Problem requirements: Nothing in the records may change when you print them out again.
[Material for the task Boundary: Start]
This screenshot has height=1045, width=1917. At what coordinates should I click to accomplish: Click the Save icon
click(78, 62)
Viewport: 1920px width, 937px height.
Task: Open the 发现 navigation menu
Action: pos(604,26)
[Material for the task Boundary: End]
Answer section:
This screenshot has height=1045, width=1917. At what coordinates should I click to accomplish: Click the Save icon
click(78, 62)
Viewport: 1920px width, 937px height.
Task: Open the 发现 navigation menu
Action: pos(604,26)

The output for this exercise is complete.